===== Texto do documento


    Partindo da justaposição como princípio de uma tensão dialética manifesta na contraposição das imagens, “Dia da Pátria” propõe a construção do “contracampo” do imaginário oficial que se construiu da ditadura através da análise de dois gestos de naturezas distintas: (i) uma fotografia de Orlando Brito, um dos principais expoentes do fotojornalismo brasileiro; e (ii) e a captura do embaixador estadunidense Charles Elbrick por grupos da oposição armada à ditadura, que acabaria por impor uma “contra-imagem” (Leal, 2024) do poder.

    A imagem de Brito — captada em Brasília no mesmo dia do já referido desfile do Dia da Pátria de 1971 — representa o evento de exaltação patriótica, direcionando sua câmera justamente para aqueles que haviam ficado de fora da representação das imagens de propaganda: o povo. Na composição, o fotógrafo unifica espacialmente todas as pessoas sob um coturno militar, que paira sobre as cabeças de uma multidão de homens e mulheres trabalhadoras que estão na rua. A composição trabalha visualmente os elementos colocados no espaço como uma montagem, cuja finalidade é transmitir uma ideia que transcende o factual para compor uma crítica ao poder autoritário que se impõe sobre o povo. Esta imagem permaneceria guardada e só viria a público com a publicação do livro Perfil do Poder, lançado 10 anos depois.

==========
===== Dados armazenados

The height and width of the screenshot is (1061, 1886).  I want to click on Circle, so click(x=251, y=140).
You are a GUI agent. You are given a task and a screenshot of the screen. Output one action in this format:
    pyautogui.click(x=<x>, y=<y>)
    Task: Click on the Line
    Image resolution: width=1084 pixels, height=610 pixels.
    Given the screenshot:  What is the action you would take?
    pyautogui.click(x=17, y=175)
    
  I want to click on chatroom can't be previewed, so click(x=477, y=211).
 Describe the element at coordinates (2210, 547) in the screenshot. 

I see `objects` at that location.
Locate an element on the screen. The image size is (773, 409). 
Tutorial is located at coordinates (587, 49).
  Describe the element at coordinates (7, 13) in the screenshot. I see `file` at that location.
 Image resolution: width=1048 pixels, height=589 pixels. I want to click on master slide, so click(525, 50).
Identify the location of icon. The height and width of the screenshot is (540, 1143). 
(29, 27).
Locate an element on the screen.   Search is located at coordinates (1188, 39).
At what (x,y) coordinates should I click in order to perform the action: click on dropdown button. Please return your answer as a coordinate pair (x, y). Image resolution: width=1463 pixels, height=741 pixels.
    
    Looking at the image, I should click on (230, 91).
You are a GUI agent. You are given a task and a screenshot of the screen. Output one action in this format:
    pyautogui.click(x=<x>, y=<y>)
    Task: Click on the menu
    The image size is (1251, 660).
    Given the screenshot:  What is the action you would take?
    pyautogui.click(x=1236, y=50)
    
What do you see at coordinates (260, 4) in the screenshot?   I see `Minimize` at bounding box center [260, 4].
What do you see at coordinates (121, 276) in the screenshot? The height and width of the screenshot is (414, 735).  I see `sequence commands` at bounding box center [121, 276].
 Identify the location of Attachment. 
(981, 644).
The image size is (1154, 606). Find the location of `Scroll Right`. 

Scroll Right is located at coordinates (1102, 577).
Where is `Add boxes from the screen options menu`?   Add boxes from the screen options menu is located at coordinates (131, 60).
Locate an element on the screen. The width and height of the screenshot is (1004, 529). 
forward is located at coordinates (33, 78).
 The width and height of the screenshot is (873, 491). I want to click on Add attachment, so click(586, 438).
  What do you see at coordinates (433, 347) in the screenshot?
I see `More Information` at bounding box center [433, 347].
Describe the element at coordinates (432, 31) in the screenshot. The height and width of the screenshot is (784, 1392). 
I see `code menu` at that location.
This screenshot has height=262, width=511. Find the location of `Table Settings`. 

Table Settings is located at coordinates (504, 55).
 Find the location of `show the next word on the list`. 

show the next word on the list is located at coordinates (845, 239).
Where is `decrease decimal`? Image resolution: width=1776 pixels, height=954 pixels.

==========

Conjunto de tarefas
a – Indique se cada afirmação a seguir concorda com o texto sobre o Dia da Pátria. Responda sim ou não e cite literalmente as palavras do texto que decidem a questão: (i) A fotografia de Brito foi feita em Brasília. (ii) A fotografia de Brito foi divulgada ao público logo depois do desfile. (iii) O embaixador capturado pela oposição armada era Charles Elbrick.
b – Liste todas as expressões que o texto sobre o Dia da Pátria coloca entre aspas.

Respostas fornecidas
a –
(i) Sim: "captada em Brasília".
(ii) Não: "só viria a público com a publicação do livro Perfil do Poder, lançado 10 anos depois".
(iii) Sim: "a captura do embaixador estadunidense Charles Elbrick".

b – Dia da Pátria; contracampo; contra-imagem